El hombre se retira, pienso, y lo engulle la ciudad en la que ahora vive, el puerto que pronto abandonará, según él, para siempre, ignorante del retrato del reloj que vuela por el aire, allí, en el punto más alto de la parábola que recorre antes de caer al mar.

Antes de hundirse.

Un retrato que imagino muchos años después, ahora, durante uno de mis primeros momentos en el puerto del que siempre tuve noticia y al que nunca antes había viajado.

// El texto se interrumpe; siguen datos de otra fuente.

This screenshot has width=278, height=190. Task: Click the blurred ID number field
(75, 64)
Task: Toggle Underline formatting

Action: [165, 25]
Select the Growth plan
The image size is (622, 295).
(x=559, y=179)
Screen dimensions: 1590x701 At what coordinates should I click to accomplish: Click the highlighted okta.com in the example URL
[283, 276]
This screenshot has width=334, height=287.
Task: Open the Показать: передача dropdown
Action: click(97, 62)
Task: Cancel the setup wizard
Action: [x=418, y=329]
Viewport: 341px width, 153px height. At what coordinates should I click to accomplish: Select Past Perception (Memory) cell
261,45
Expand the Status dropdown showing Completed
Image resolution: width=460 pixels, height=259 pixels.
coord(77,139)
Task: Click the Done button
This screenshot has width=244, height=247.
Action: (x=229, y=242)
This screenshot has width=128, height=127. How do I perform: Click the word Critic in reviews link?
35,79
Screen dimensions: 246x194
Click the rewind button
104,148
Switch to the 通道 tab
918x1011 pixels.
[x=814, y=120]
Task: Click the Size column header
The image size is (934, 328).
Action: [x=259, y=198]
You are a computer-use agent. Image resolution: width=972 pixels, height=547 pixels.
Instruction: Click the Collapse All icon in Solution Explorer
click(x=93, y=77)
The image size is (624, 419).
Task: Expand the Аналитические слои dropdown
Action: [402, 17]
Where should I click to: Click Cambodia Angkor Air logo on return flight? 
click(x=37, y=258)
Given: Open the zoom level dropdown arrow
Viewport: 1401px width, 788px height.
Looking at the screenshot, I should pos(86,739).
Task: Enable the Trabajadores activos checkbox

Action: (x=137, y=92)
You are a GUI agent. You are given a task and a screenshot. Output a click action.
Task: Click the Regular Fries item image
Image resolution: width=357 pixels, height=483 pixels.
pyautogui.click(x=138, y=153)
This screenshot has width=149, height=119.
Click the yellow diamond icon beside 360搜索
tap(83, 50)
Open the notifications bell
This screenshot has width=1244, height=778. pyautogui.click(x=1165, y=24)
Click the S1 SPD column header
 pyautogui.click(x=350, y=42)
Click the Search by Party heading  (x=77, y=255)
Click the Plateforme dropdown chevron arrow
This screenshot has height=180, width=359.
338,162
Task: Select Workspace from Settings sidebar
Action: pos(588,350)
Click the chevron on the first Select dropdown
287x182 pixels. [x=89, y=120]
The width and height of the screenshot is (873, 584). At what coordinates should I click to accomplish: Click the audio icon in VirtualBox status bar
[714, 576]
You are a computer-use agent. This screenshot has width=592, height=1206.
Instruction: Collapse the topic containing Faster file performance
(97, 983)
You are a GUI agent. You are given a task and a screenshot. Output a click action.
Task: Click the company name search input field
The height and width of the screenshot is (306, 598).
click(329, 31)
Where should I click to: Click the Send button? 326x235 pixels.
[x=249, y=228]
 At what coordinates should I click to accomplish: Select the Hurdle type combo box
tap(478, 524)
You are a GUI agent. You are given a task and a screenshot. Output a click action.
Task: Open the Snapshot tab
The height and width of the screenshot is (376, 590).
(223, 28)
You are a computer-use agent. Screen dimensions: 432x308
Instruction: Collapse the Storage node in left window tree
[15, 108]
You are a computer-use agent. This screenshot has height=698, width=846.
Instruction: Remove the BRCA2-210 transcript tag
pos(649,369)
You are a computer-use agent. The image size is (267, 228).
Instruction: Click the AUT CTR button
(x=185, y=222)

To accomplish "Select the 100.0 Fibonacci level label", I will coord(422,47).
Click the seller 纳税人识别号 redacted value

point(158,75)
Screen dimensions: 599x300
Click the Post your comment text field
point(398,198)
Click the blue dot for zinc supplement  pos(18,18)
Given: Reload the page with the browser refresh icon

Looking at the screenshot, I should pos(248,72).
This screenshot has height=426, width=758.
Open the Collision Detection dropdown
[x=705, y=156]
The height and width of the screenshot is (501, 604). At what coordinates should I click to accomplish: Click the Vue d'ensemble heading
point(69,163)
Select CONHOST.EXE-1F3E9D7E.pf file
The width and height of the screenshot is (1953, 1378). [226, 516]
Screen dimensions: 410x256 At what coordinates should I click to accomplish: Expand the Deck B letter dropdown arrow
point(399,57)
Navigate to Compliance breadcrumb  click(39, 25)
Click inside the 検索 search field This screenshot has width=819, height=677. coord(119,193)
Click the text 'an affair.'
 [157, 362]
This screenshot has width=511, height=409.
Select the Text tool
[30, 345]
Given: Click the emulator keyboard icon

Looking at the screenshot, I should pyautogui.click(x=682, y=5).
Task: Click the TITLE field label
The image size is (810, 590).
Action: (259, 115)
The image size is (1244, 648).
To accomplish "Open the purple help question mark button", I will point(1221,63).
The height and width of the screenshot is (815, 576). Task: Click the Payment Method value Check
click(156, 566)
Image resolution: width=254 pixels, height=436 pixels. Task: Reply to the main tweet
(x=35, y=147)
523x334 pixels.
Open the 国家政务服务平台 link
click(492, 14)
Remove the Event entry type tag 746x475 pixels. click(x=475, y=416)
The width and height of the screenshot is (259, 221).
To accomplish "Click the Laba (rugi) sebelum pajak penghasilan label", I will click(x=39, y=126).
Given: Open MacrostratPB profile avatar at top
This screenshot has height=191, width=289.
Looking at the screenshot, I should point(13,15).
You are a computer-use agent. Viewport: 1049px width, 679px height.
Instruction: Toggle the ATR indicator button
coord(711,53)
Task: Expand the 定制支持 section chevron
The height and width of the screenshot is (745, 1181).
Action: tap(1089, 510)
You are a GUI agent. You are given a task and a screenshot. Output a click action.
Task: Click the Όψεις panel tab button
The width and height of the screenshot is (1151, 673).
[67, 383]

Mi nombre era Lena Shul-Dunaluft y, como el propio violín que empuño y cuyas cuerdas hago sonar, me siento más un instrumento que una protagonista de esta historia, animada por cuatro voces ajenas a mi propia voz, la primera de ellas la voz de mi abuelo, la más grave, la voz de Nicolás Shul-Dunaluft.

La imagen del reloj desprendido del hombre que se ha retirado, que ha tomado la decisión de marcharse, de irse para siempre del puerto, su patria chica, y dejar a una mujer embarazada, muestra las manecillas fijas en una hora que comienza a ser olvidada.

Pero no muestra lo que en realidad, aquí de nuevo, me importa.

Un suceso del que nadie en tierra se enterará.

Un lance quizás inexplicable y a la vez sin mayor trascendencia, un hecho que nada cambia ya que nadie lo atestigua, tan sólo mi mirada ubicua, entre ayer y hoy, ante el reloj recuperado.

Un reloj no del todo vencido por los elementos, devuelto a mí tanto por el azar y la red de un pescador, como por simple genealogía.

Un reloj y una hora, mi herencia.

Más allá del retrato imaginario que lo detiene en el aire, que suspende por partida doble una hora olvidada, cuando el reloj cae por fin al agua, se zambulle como un clavadista inanimado y comienza a hundirse, la maquinaria revive de pronto, súbita.

El segundero se anima de nuevo, recorre la circunferencia sobre la que se marca el tiempo.

La manecilla que anuncia los minutos avanza.

La hora cambia.

Aunque nada cambie, nada en realidad, cuando el reloj alcance el fondo, no muy lejos de la punta del muelle desde donde fue lanzado, y se detenga de nuevo para siempre o hasta que los elementos terminen de consumirlo.

O hasta que las redes del azar los rescaten y los hilos de la genealogía me lo devuelvan, traigan a mí esa hora que espera, la pesca del día.

Pero quizá cuente más esa primera cuerda, lo que tenga que decir la voz de Nicolás Shul-Dunaluft, mi abuelo, que la glosa que yo pueda hacer de su diario, de la descripción del retrato de su reloj recuperado un minuto y más de medio siglo después.

El reloj que, tras su vuelo por el aire y su zambullida en el mar, se animó de nuevo para pasar de las 7:59, hora en la que mi abuelo emprendió su viaje al eterno exilio, a las 8:00, hora en la que tomó la decisión de no volverse, de no mirar atrás.

El momento de la hora por fin transcurrida, el final de su espera, cuando mi abuelo se decidió a dejarlo todo, a abandonarme incluso a mí, que ya me gestaba en el interior de mi madre y en el de mi abuela, dueña de un nuevo apellido y nada más que eso.

Le cedo, pues, la voz a Nicolás Shul-Dunaluft, la cuerda más grave del violín que soy yo en esta partita que interpretan un puño, un arco y unos dedos que, nunca ajenos sobre mi mástil, me rebasan.